Rahel Graf

Personal information
- Date of birth: 1 February 1989 (age 37)
- Place of birth: Pfaffnau, Switzerland
- Position: Midfielder

Team information
- Current team: SC Kriens

Senior career*
- Years: Team / Apps / (Gls)
- 2004–2006: LUwin.ch
- 2008: SC Freiburg / 6 / (0)
- 2008–2014: SC Kriens
- 2014–: FC Luzern

International career
- Switzerland U-19
- 2007–2012: Switzerland / 62

= Rahel Graf =

Swiss football player (born 1989)

Rahel Graf (born 1 February 1989) is a Swiss women's footballer, who has 62 appearances for the national team. At club level, she plays for FC Luzern Frauen.

==Personal life==
Graf grew up in Pfaffnau, Switzerland, and her father is a Lucerne councillor. As of 2016, she lives in Ennetbürgen, and was studying social security.

==Career==
===Domestic===
Graf played for LUwin.ch from 2004 to 2006. (Note: LUwin.ch was known as FC Sursee until 2004, and then as FC Luzern, before being renamed LUwin.ch.) She won the Nationalliga A, and won the Swiss Women's Cup three times with them. In 2005, Graf made her first appearance in the UEFA Women's Champions League, in a 5–1 win for LUwin.ch.
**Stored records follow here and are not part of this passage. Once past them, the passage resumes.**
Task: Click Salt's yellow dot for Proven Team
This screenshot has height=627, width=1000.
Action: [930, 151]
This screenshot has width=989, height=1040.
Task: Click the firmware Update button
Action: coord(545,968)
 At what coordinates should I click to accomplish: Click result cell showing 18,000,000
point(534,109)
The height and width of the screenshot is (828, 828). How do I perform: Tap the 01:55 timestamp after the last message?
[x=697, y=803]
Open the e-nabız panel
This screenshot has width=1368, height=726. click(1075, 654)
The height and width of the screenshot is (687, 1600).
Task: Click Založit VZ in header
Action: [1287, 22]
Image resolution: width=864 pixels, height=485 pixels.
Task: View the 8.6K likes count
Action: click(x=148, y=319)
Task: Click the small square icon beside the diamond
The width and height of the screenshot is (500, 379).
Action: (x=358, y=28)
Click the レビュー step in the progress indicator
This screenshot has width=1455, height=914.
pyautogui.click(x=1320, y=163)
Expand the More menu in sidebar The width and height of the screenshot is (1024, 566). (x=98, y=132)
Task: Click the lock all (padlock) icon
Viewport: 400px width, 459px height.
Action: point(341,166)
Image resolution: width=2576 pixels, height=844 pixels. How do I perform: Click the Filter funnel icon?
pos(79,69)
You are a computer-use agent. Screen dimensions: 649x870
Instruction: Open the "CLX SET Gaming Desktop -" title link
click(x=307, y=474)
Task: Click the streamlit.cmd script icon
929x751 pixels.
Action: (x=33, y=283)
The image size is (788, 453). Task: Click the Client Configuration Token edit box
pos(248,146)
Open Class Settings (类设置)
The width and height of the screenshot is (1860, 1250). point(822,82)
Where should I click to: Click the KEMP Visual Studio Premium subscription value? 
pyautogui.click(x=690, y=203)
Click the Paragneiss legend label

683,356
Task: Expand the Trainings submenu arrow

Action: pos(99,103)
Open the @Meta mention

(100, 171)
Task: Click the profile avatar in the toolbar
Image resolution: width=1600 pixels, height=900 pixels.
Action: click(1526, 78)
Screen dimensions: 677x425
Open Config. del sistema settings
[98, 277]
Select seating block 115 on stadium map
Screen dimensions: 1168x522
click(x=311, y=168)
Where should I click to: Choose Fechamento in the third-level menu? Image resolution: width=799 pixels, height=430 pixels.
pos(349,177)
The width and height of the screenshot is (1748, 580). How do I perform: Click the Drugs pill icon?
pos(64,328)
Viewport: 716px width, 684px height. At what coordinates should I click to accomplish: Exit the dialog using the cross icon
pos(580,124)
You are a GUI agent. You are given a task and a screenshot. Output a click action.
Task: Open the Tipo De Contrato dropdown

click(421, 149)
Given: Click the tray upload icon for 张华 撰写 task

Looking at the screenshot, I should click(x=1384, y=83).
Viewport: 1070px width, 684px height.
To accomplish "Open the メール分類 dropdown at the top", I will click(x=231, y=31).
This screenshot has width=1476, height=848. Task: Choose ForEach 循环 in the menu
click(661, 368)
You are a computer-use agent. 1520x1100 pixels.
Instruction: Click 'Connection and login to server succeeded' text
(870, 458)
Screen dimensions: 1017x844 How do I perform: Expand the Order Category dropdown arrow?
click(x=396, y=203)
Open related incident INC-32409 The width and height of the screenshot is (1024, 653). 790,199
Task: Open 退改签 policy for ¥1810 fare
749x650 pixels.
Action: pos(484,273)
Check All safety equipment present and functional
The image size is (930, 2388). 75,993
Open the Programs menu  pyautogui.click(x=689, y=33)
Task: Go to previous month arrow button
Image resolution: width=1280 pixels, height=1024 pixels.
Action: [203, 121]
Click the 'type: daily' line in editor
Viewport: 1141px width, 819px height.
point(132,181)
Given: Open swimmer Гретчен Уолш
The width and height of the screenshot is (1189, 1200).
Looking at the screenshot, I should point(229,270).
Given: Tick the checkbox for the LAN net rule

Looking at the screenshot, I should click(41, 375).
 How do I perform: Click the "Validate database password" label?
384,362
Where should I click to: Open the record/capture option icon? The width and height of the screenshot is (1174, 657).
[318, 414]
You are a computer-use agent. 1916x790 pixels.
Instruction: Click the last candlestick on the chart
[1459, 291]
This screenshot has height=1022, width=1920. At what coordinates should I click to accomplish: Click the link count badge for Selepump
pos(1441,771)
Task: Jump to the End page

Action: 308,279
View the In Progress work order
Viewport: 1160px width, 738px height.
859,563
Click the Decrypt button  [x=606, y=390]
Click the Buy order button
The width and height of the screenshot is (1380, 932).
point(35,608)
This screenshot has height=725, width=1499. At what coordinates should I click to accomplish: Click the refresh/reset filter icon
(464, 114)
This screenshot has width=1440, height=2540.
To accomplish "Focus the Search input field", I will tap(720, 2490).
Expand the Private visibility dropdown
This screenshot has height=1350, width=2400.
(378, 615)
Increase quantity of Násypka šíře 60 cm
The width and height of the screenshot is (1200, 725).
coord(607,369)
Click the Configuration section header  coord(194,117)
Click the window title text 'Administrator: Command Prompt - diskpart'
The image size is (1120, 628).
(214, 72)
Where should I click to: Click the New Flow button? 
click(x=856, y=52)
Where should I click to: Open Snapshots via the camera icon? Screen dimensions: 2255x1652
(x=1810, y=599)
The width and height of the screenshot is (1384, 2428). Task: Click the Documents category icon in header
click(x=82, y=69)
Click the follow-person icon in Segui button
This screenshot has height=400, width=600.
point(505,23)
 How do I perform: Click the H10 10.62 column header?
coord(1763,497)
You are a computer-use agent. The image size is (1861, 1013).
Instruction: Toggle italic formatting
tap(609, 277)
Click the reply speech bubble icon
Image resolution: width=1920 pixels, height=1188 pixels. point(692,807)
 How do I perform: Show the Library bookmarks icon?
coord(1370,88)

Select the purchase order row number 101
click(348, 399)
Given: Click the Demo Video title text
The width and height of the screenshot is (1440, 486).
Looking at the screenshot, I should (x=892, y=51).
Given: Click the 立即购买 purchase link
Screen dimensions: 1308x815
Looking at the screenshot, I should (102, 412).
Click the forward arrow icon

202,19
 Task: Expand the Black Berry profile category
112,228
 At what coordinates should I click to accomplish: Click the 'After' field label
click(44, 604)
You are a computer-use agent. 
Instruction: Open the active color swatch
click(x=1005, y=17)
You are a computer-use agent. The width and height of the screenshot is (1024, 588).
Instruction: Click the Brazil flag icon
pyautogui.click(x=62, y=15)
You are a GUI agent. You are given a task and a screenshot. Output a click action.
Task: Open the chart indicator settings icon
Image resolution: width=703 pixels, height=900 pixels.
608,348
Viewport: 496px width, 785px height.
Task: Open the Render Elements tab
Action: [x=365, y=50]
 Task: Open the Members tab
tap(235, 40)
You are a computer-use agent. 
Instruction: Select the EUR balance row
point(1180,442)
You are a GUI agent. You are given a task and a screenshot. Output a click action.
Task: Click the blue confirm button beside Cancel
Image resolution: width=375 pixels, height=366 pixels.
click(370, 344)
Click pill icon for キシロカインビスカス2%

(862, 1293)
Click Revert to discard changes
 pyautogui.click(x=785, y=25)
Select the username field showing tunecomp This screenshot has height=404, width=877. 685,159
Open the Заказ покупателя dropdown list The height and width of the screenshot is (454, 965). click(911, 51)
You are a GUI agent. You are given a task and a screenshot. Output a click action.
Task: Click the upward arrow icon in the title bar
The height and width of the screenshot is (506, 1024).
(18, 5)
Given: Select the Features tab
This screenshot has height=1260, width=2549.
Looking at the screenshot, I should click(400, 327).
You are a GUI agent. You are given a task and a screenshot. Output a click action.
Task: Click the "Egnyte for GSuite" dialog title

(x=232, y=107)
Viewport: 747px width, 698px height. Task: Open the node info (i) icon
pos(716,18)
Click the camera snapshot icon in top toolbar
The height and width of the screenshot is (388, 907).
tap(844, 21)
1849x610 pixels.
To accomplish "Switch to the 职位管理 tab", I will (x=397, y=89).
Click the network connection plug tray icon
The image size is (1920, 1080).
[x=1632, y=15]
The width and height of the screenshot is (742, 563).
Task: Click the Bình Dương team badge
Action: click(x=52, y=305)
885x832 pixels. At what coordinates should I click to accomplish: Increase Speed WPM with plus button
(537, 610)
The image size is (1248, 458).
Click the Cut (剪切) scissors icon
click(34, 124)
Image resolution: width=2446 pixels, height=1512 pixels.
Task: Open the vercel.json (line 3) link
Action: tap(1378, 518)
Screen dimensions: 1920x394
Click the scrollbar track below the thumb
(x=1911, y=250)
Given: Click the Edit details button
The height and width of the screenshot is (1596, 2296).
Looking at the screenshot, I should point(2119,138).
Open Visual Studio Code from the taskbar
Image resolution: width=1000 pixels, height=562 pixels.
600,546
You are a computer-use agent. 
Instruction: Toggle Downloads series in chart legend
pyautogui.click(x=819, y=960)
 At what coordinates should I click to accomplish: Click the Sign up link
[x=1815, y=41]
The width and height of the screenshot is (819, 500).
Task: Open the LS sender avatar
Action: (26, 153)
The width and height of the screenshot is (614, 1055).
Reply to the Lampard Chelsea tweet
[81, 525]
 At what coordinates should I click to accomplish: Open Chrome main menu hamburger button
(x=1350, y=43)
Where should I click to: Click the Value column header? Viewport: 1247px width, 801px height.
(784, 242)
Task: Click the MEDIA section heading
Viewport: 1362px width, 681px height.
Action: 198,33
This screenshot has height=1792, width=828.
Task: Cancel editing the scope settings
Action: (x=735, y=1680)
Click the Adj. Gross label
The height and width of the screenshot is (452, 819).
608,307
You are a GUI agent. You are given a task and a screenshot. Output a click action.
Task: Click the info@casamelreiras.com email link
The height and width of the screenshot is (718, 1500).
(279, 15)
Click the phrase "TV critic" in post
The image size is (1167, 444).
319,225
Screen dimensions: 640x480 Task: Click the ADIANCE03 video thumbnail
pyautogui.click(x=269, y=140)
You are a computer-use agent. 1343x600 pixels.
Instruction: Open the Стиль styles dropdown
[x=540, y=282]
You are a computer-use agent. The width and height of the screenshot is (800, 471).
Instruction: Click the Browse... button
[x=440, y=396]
In 2008, Graf transferred to German Frauen-Bundesliga team SC Freiburg, before moving to SC Kriens. In 2014, she transferred to FC Luzern Frauen. She captained FC Luzern as they reached the Swiss Women's Cup semi-final in 2018.

===International===
Graf has 62 appearances for the Switzerland. She played for Switzerland U-19 at the 2006 UEFA Women's Under-19 Championship. She made her senior debut in 2007. She played for the senior team in 2011 FIFA Women's World Cup qualification matches, and was sent off in the first-leg playoff against Italy. Switzerland lost the match 1–0. She made 19 further appearances for the national team between 2011 and 2013.